Malheureusement, il n'y a pas un officier russe pour accueillir le Roi de Suède à Stralsund, tous sont partis à Berlin voir le Tsar, et Gustave-Adolphe, vexé, annonce qu'il rembarque et rentre chez lui. Le retour du Comte Tolstoï et les assurances des ministres présents le calment, mais plusieurs jours sont perdus.

Entre temps, les deux vagues Anglaises sont débarquées entre Cuxhaven, Bremenlehe et l'Ems, ont avancé sur la Weser inférieure, entre Verden et Blumenthal, avec des avant-gardes sur la Hunte, les Russes poursuivant la ligne jusqu'à Hameln et les Prussiens observant le Sud, avec le QG de Brünswick à Hildesheim.

Et là, ils se trouvent bloqués, car les réquisitions françaises et prussiennes ont épuisé le pays, et les moyens de transport sont difficiles à trouver. Il est néanmoins décidé d'attendre les premiers froids qui gèleront les canaux pour progresser vers les ports des Pays-Bas. La réserve Anglaise est néanmoins envoyée et débarquée sur l'Ems dans les premiers jours de Décembre.

Malheureusement, le 14 arrive la nouvelle d'Austerlitz, et le haut-commandement prussien s'interdit alors tout mouvement offensif. Une fausse rumeur de défaite française suivant cette bataille renouvelle un peu les espoirs, mais le 29 arrive l'information de l'armistice autrichien, ce qui bloque les Prussiens, et les Russes (mis sous les ordres prussiens par Alexandre), alors que le Roi de Suède refuse d'obéir en quoi que ce soit aux Prussiens, voire de dépasser l'Elbe, tant que ces derniers ne seront pas plus tranchés dans leurs actes. La position anglaise est alors difficile, car des troupes "françaises" se massent en Flandre, le froid avance qui risque de bloquer les ports, et le devenir des autres contingents est douteux.

Le 7 Janvier Lord Cathcard est avisé par l'envoyé prussien que son maître va sans doute traiter avec les vainqueurs, et le 14 il reçoit de Londres un exemplaire du traité signé entre Talleyrand et Haugwitz le 15 Décembre à Vienne, dans lequel Napoléon donne le Hanovre à la Prusse pour qu'elle se tienne tranquille. Il commence alors les préparatifs de rembarquement vers Cuxhaven, le 13 février tout est près et le 15 la flotte retourne en Angleterre, ayant augmenté les rangs de la KGL de plus d'1/3 pendant la période.

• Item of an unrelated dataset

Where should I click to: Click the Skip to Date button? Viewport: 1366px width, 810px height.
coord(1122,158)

Voilà l'"Offensive en Allemagne du Nord" en 1805, battue par les mésententes internes, car franchement l'opposition française était risible, et l'opportunité était parfaite, mais avec un lunatique et un incertain qui se disputent aux commandes, c'était peu réalisable.
MASSON Bruno
 

Re: 1805. Expédition britannique en Allemagne du Nord.

Messagepar MANÉ Diégo sur 17 Mai 2010, 20:47

Merci, Bruno, pour ce cours magistral dont j'ignorais bien des arcanes tant les intervenants, Angleterre, Russie, Prusse et Suède ont des visées divergentes, mais aussi parfois "convergentes" au sens négatif.

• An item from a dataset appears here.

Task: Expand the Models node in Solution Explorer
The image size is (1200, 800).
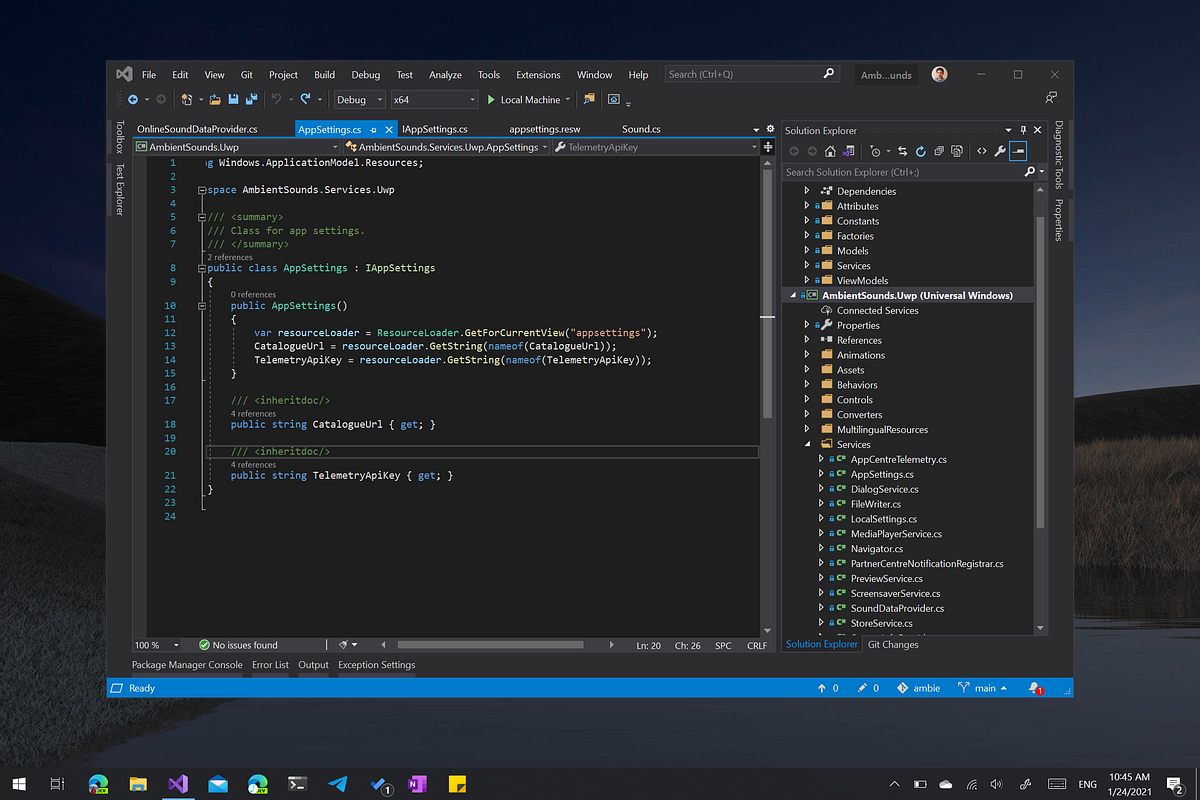Action: click(x=806, y=250)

Il semblerait bien, en effet, qu'Anglais et Prussiens visaient tous deux le Hanovre.

Est-il alors déraisonnable d'envisager qu'ils ne puissent s'en éloigner sans remords ?

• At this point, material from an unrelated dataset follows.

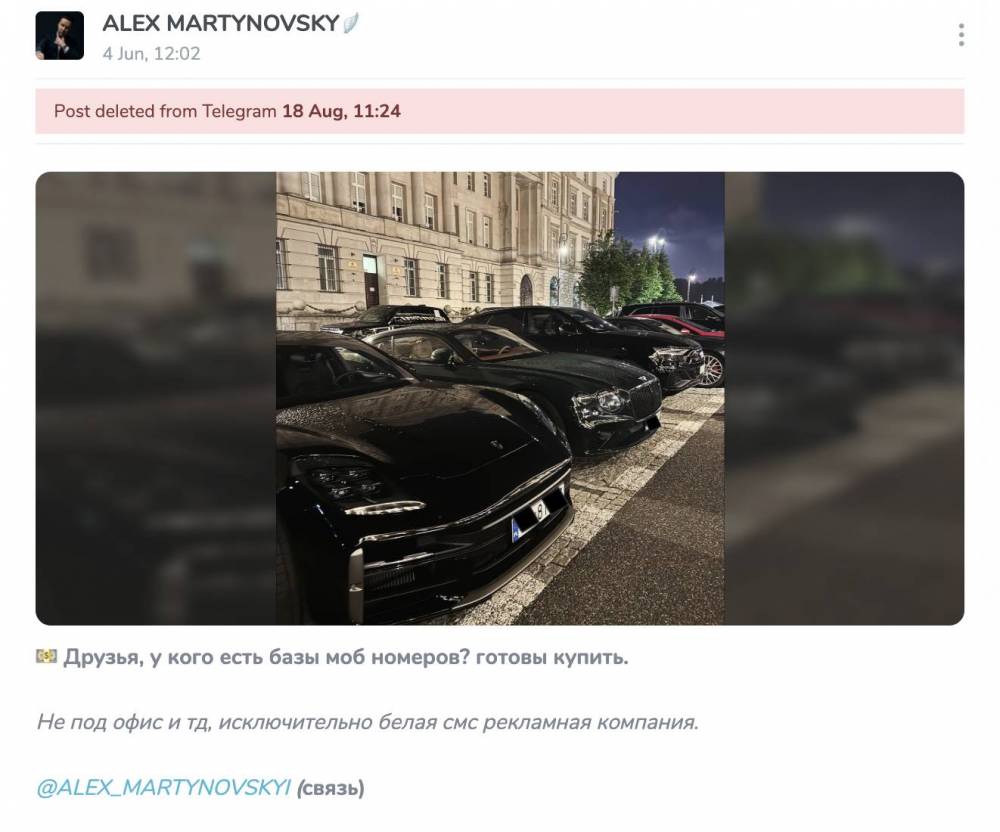The image size is (1000, 832).
Task: Click the channel avatar picture
Action: [x=59, y=36]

Je vois bien les Anglais l'occuper, après tout c'était selon eux toujours une possession de la couronne, mais je les vois mal s'enfoncer dans le continent en s'éloignant dans le processus et du Hanovre et de la flotte.

Les Prussiens lorgnant aussi sur le même territoire, leur engagement contre les Français de la Grande Armée, que ce soit en Bavière, Autriche ou Moravie, ne pouvait que le dégarnir au profit des Anglais. Et y laisser une force conséquente pour le garantir diminuait d'autant l'armée d'opérations !

Pas simple comme équation, sans compter qu'il valait mieux ne pas laisser trop seuls les Suédois en Poméranie ni les Russes en Pologne, des fois que leurs appétits relatifs ne se réveillent aussi...

Décidément, en 1805, la thématique des Français était encore la plus simple de toutes.